Dungeons & Dragons module

Ship of Horror is an adventure for the 2nd edition of the Advanced Dungeons & Dragons fantasy role-playing game, released in 1991. It was written by Anne Brown and published by TSR, Inc.

==Contents==
According to reviewer Gene Alloway, the module is for a group of player characters of levels 8–10. Gameplay takes place in the world of Ravenloft. A notable aspect of the story is the well-developed non-player characters, including Captain Garvyn of the ship Endurance. Galloway states that the setting's mood is excellent as well: "Sights, sounds, smells, and creepy feelings are described in such a way as to make you look over your shoulder". He also highlighted the artwork of Clyde Caldwell and Stephen Fabian as noteworthy.

==Publication history==
Ship of Horror was published by TSR, Inc. in 1991.

==Reception==
Gene Alloway reviewed the module in the May/June 1992 issue of White Wolf Magazine. He assessed that it is "one of the better efforts by TSR" and "you can't go wrong here. This is one adventure that you will have a good ol' scary time with". He rated the game an overall 4 out of a possible 5.

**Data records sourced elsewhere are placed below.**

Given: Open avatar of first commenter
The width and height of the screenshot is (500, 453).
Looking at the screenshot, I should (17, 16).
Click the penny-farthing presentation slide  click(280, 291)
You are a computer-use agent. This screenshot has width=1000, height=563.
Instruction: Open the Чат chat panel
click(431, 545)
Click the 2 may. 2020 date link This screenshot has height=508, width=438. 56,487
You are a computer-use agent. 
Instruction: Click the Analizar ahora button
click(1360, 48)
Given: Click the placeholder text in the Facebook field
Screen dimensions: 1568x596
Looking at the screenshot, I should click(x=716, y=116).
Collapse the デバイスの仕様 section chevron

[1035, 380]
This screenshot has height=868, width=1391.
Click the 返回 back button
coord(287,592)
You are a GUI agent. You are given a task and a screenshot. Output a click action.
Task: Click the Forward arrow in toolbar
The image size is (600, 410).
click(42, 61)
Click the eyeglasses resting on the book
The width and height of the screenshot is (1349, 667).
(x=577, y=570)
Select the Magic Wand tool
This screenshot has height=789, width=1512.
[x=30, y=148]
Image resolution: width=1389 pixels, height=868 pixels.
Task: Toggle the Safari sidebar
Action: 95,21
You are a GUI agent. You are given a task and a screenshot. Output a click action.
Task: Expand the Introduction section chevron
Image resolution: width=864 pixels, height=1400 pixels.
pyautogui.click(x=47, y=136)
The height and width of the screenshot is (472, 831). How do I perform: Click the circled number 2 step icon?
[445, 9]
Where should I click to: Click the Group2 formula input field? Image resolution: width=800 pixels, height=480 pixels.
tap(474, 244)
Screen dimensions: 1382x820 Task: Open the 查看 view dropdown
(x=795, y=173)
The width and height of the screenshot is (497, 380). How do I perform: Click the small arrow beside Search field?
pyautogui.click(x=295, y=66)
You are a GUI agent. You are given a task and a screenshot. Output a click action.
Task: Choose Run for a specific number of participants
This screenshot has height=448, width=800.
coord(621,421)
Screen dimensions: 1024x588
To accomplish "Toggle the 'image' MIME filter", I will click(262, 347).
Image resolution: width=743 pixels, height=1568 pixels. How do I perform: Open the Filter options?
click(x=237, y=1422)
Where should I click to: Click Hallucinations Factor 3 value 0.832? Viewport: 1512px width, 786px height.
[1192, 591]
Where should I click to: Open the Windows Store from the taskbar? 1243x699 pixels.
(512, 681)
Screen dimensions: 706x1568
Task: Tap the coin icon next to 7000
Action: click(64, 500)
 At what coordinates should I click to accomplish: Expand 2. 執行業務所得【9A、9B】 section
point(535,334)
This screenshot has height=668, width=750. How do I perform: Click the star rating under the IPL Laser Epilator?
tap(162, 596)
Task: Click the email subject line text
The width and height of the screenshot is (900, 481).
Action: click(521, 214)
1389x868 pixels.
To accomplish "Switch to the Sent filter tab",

In 2013, Alex Lucard, for Diehard GameFAN, wrote that "Ship of Horror gives you all the unique themes of Ravenloft. Your characters have to deal with Fear and Horror checks. There are Powers checks when you do evil acts or cast certain spells. You have to stop the machinations of a Darklord, and it is also designed to introduce players and DMs to Ravenloft. This means the characters can enter and leave the Dark Domain from just this adventure. It’s a good gauge to see if players will want more. [...] The staging of a large scale battle on a ship is something that both the PCs and DM will find incredibly memorable, and it will also force everyone to use different tactics unless they want the boat to sink".